Ella los conocía muy poco pero Billy Reading, "uno de ios rarísimos presidentes de universidad norteamericana que sabe latín", le había contado varias historias conmovedoras acerca del poeta. Y permítaseme añadir aquí cómo me sentí honrado unos quince días más tarde de encontrar en Washington a ese espléndido caballero norteamericano poco enérgico de aspecto, distraído, pobremente vestido y cuyo espíritu era una biblioteca y no una sala de debates. Sylvia tomó el avión el lunes siguiente pero yo me quedé todavía un tiempo descansando de mis aventuras, rumiando, leyendo, tomando notas y haciendo numerosas cabalgatas por la preciosa región en compañía de dos señoras encantadoras y un tímido y joven palafrenero. Muchas veces, al irme de un lugar que me ha gustado, me he sentido como un corcho que se saca para dejar correr el vino dulce y oscuro, y después uno sale hacia nuevos viñedos y nuevas conquistas.

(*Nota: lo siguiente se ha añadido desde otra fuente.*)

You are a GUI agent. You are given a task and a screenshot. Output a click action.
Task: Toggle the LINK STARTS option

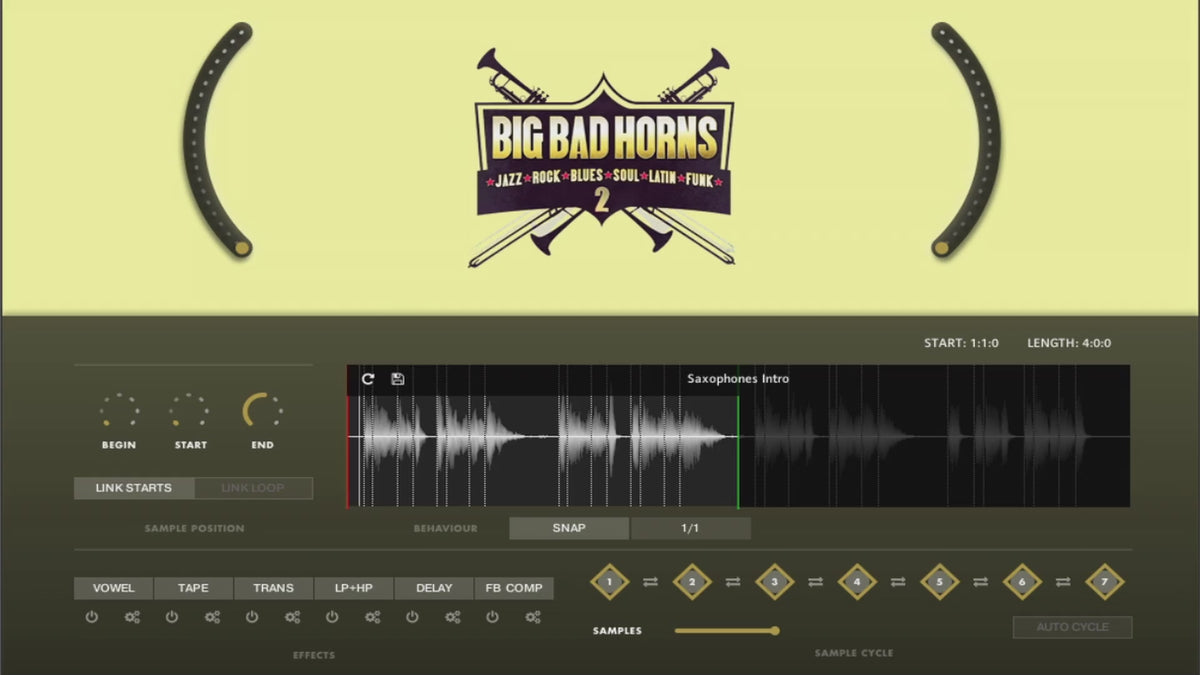tap(134, 488)
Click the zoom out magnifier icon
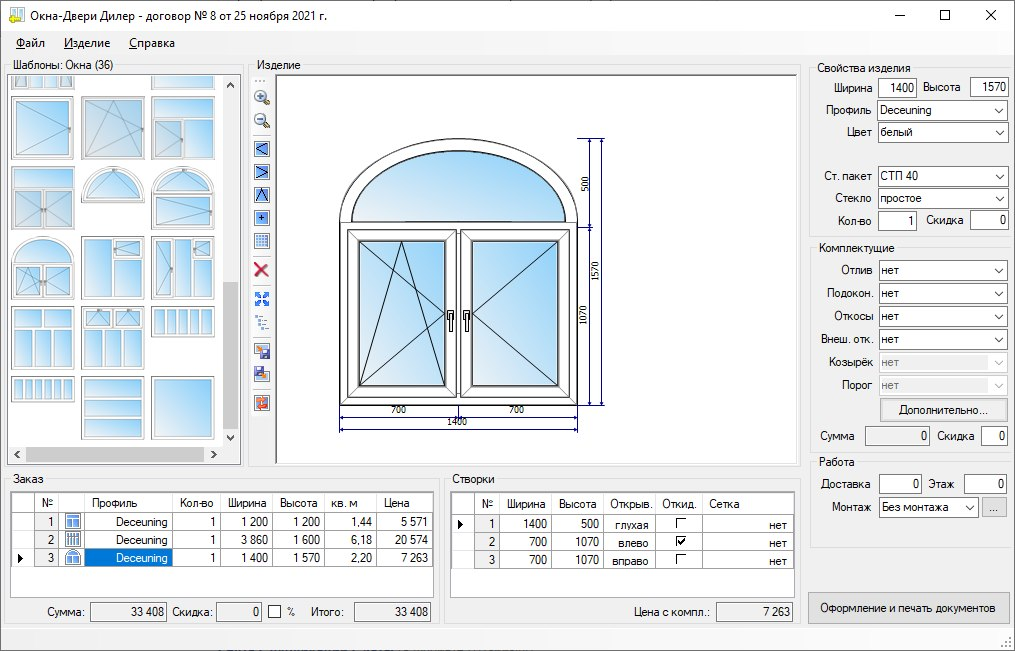The height and width of the screenshot is (651, 1015). [x=262, y=121]
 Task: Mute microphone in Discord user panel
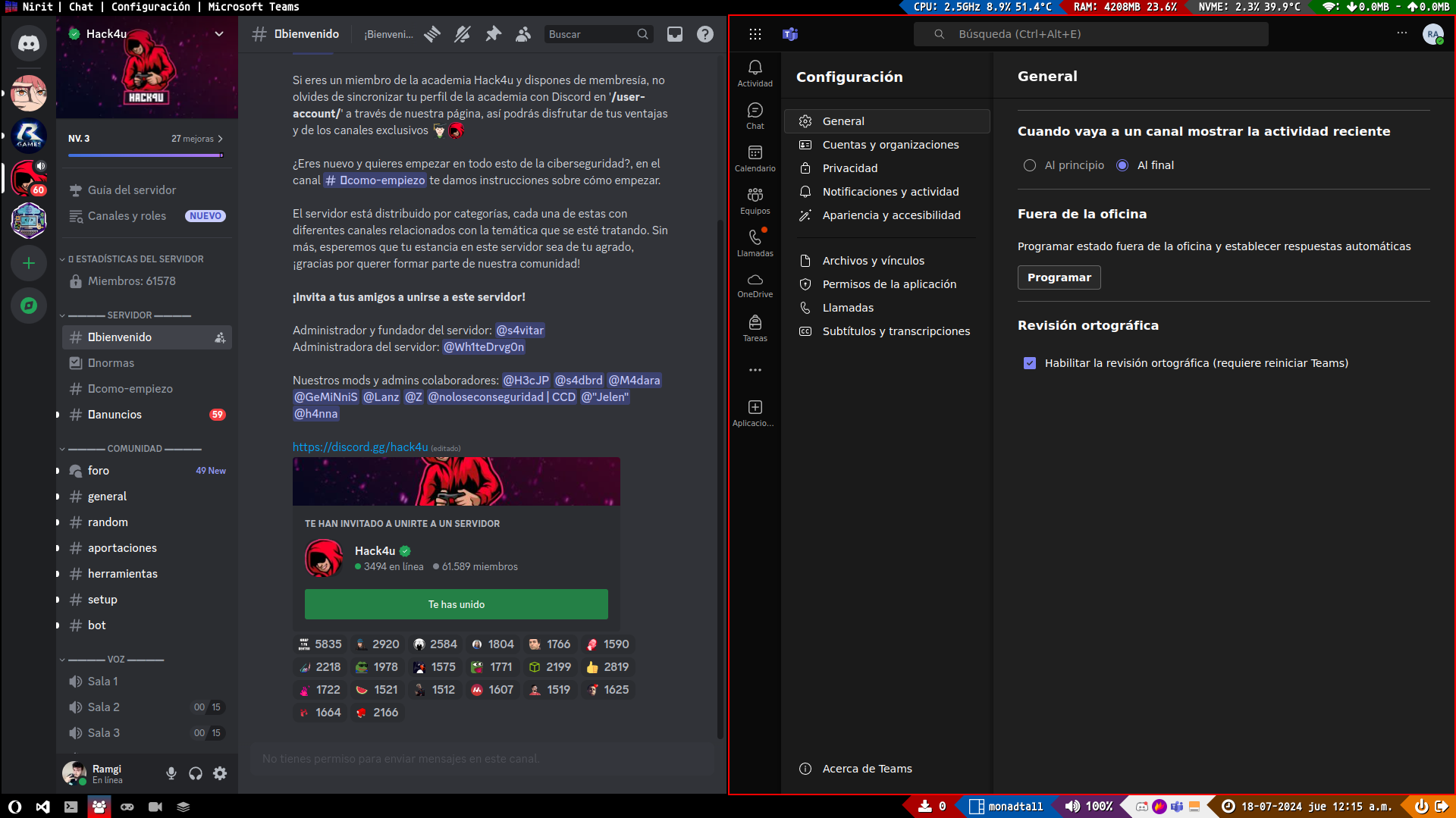[171, 773]
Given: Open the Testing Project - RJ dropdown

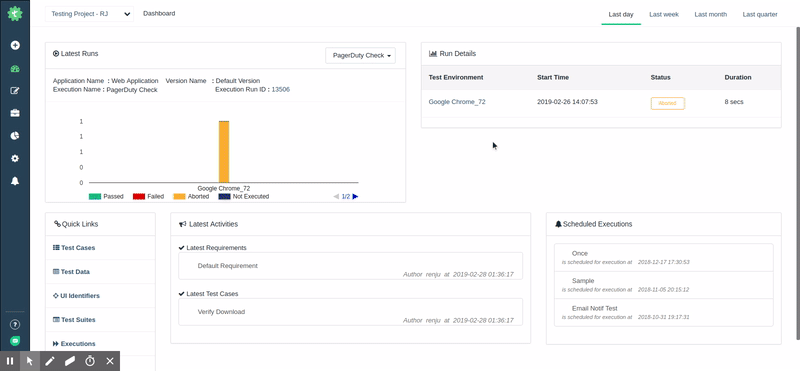Looking at the screenshot, I should [x=89, y=14].
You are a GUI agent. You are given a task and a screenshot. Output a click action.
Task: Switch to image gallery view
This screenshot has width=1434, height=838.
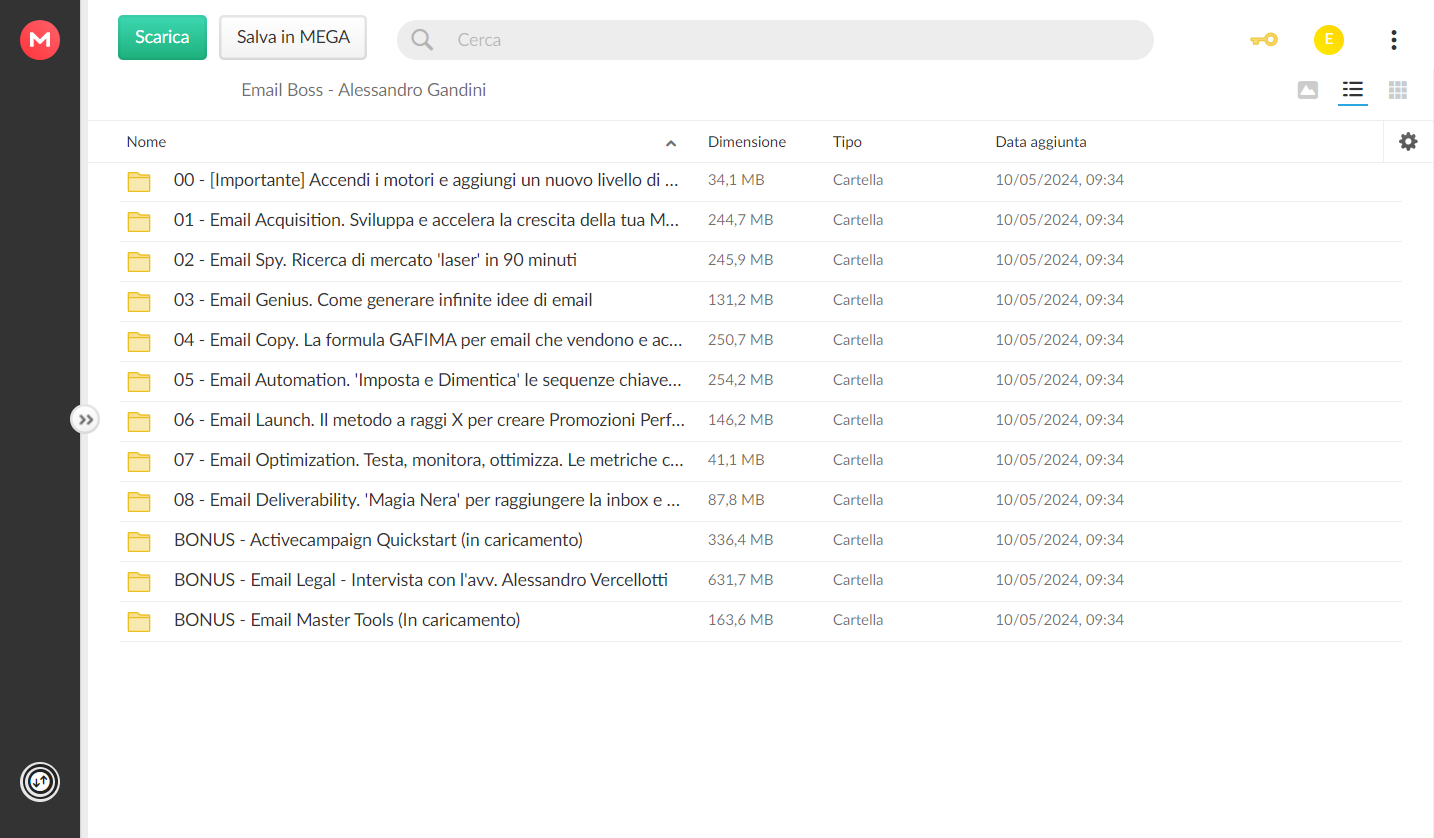coord(1307,90)
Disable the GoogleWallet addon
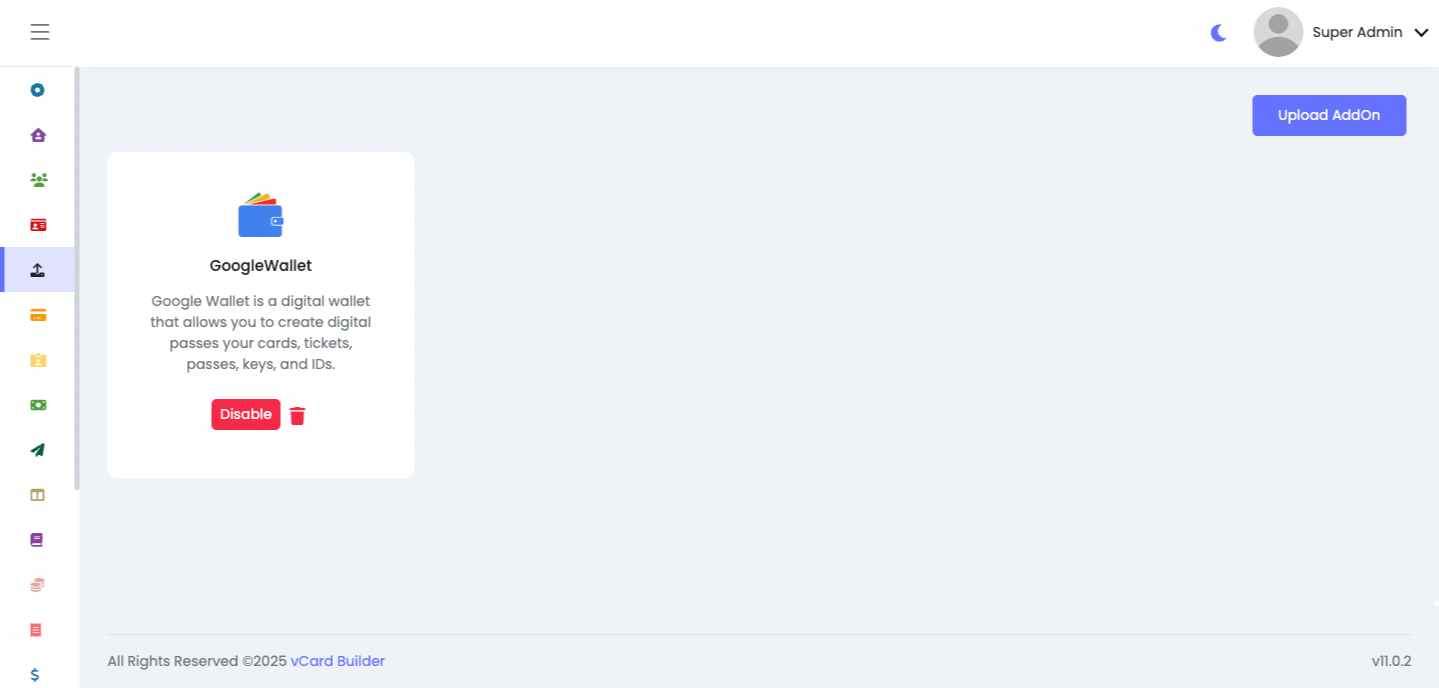 point(246,414)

Pasé un par de meses agradables visitando las bibliotecas de Nueva York y Washington, en Navidad tomé el avión para Florida y cuando estaba listo para ir a mi nueva Arcadia, me pareció amable y respetuoso enviar al poeta unas palabras corteses felicitándolo por el restablecimiento de su salud y "advirtiéndole" en broma que a partir de febrero tendría como vecino uno de sus más fervientes admiradores. Nunca recibí respuesta ni se mencionó más tarde mi gesto de cortesía, supongo que mis líneas se perdieron entre las muchas cartas de admiradores que las celebridades literarias reciben, aunque era de esperar que Sylvia o algún otro hubiese advertido a los Shade de mi llegada.

En realidad el restablecimiento del poeta resultó muy rápido y hubiera podido pasar por milagroso de haber habido alguna falla orgánica en su corazón. Pero no la había; los nervios de un poeta pueden jugarle las más raras pasadas, pero son capaces siempre de recobrar rápidamente el ritmo de la salud, y pronto John Shade, sentado a la cabecera de una mesa ovalada, hablaba nuevamente de Pope, su poeta favorito, a ocho jóvenes respetuosos, una lisiada que no pertenecía a la Universidad y tres estudiantes, con una de las cuales soñaba el ayudante de curso. Le habían dicho a Shade que no abreviara sus ejercicios habituales, como las caminatas, pero debo reconocer que yo mismo sentí palpitaciones y sudores fríos a la vista del precioso anciano manejando groseras herramientas de jardinería o trepando con dificultad las escaleras de la Universidad como un pez japonés remontando una catarata. Dicho sea de paso, el lector no deberá tomar demasiado en serio o al pie de la letra el pasaje sobre el médico alerta (un médico alerta que, como bien lo sé, confundió una vez una neuralgia con una esclerosis cerebral). Como supe por el propio Shade, no se hizo ninguna incisión de urgencia; no se practicó el masaje cardíaco manual, y si el corazón había dejado de bombear del todo, la pausa debió de haber sido muy breve y por así decir superficial. Todo esto, desde luego, no disminuye la gran belleza épica del pasaje. (Versos 691-697.)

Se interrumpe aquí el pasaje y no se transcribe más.